*** SOURCE DATA ***

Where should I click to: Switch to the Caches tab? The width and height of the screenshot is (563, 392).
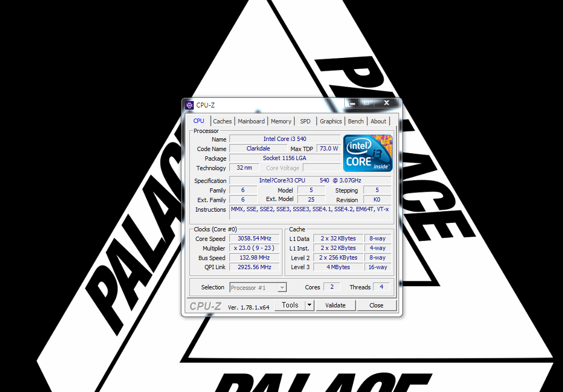coord(222,121)
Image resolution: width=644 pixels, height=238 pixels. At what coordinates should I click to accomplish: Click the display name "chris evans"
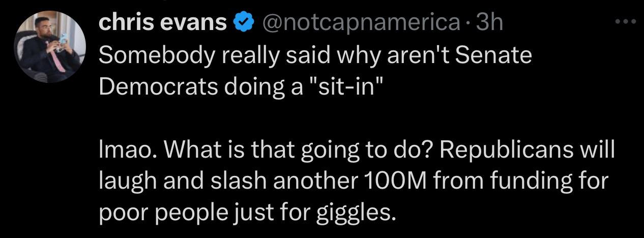(163, 23)
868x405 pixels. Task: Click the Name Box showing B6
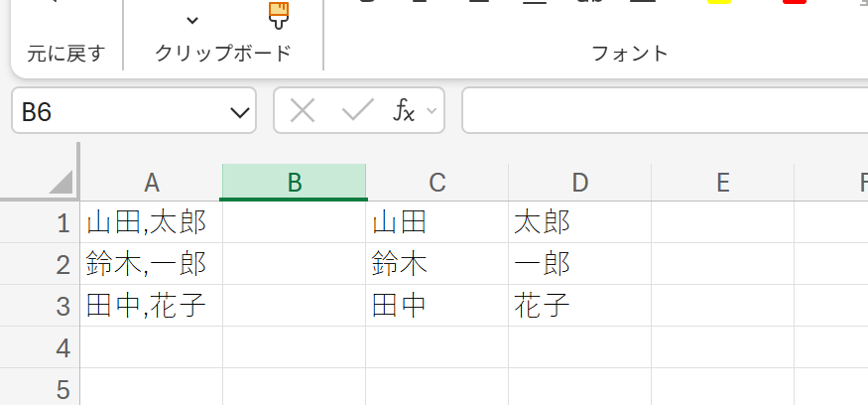133,110
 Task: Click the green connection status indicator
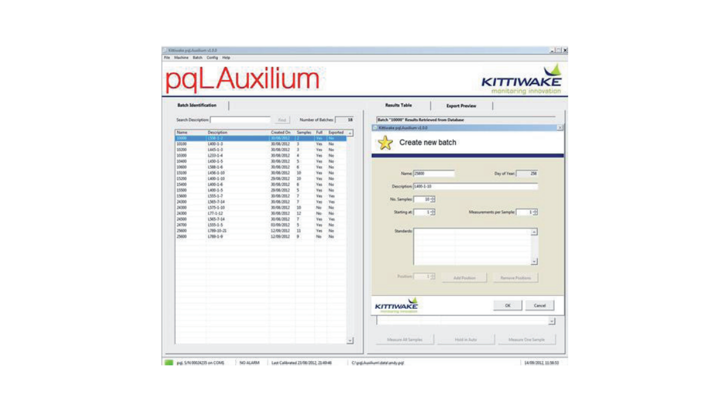168,362
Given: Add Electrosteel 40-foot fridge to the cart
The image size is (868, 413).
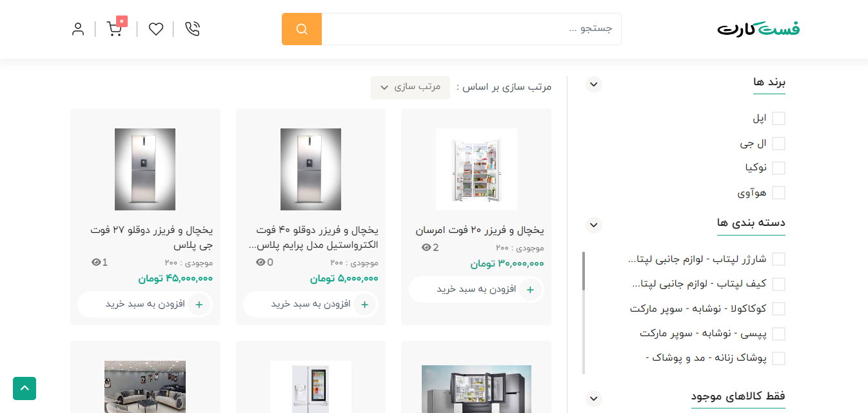Looking at the screenshot, I should pyautogui.click(x=311, y=304).
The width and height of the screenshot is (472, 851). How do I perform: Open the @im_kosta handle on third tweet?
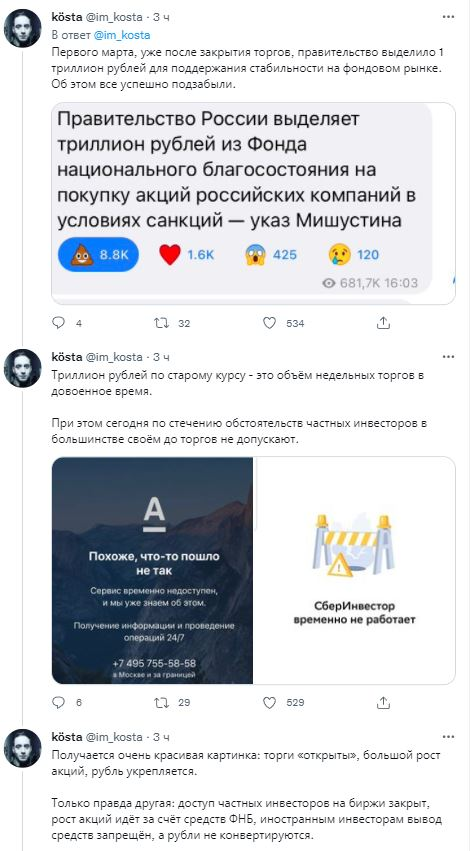click(x=112, y=737)
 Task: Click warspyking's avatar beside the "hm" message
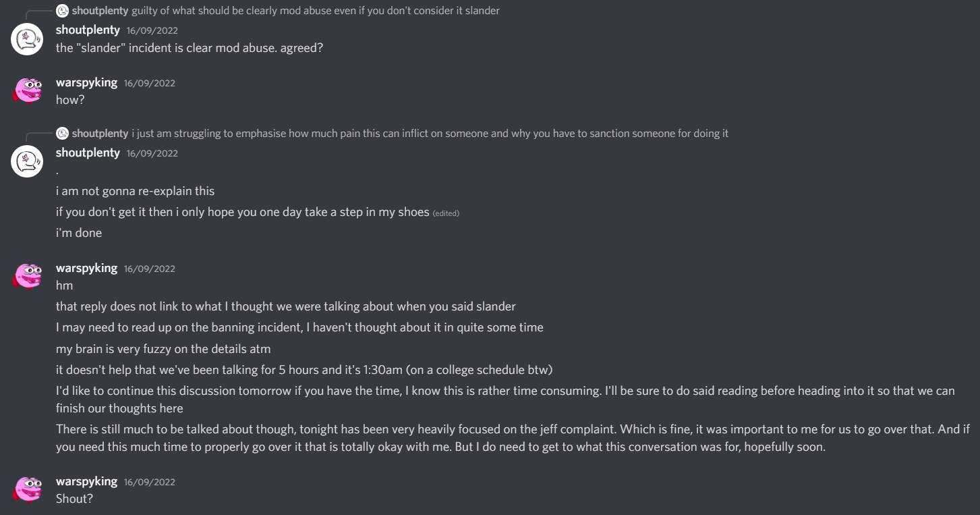point(27,275)
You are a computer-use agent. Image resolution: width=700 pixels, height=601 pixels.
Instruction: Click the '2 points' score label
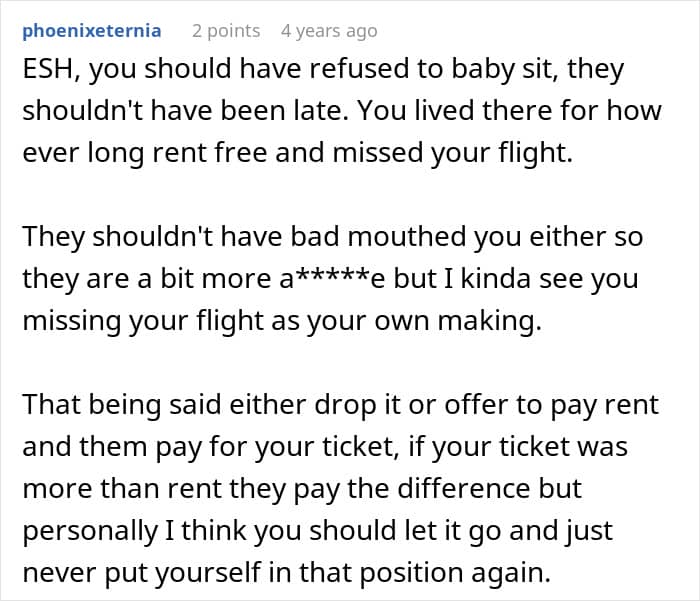coord(226,31)
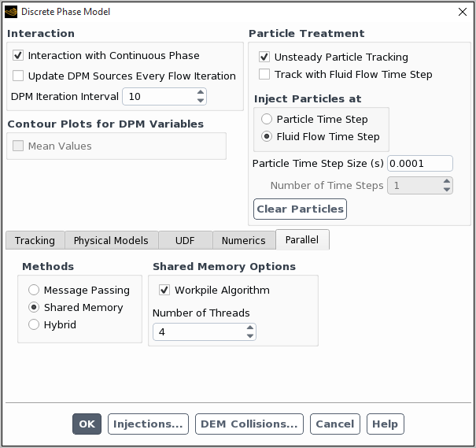Image resolution: width=476 pixels, height=448 pixels.
Task: Open the Injections dialog
Action: [x=148, y=424]
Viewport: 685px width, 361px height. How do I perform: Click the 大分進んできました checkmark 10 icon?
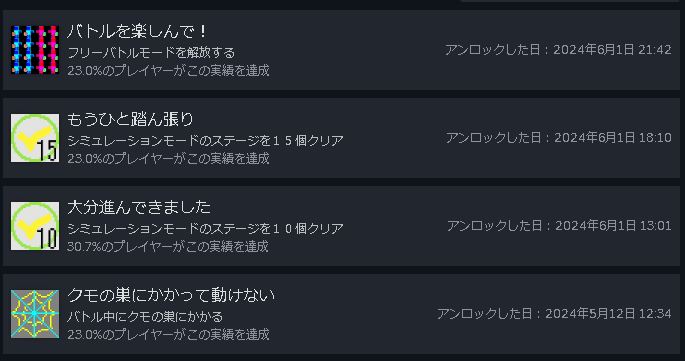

*** End of SOURCE DATA ***

◆ YOUR ASSIGNMENT ◆
Write out the listing word for word, omitting the pictures it holds.

◆ COMPLETED EXERCISE ◆
Where should I click to: Switch to the Caches tab? The width and height of the screenshot is (563, 392).
coord(222,121)
Image resolution: width=644 pixels, height=238 pixels. At what coordinates should I click to accomplish: Click the display name "chris evans"
(163, 23)
868x405 pixels. Task: Click the Name Box showing B6
133,110
 Task: Click the green connection status indicator
168,362
Given: Add Electrosteel 40-foot fridge to the cart
The image size is (868, 413).
Looking at the screenshot, I should pyautogui.click(x=311, y=304).
The width and height of the screenshot is (472, 851). How do I perform: Open the @im_kosta handle on third tweet?
click(x=112, y=737)
 Task: Click warspyking's avatar beside the "hm" message
point(27,275)
You are a computer-use agent. Image resolution: width=700 pixels, height=601 pixels.
Instruction: Click the '2 points' score label
coord(226,31)
Image resolution: width=476 pixels, height=448 pixels.
Task: Open the Injections dialog
Action: [x=148, y=424]
Viewport: 685px width, 361px height. How do I perform: Click the 大分進んできました checkmark 10 icon?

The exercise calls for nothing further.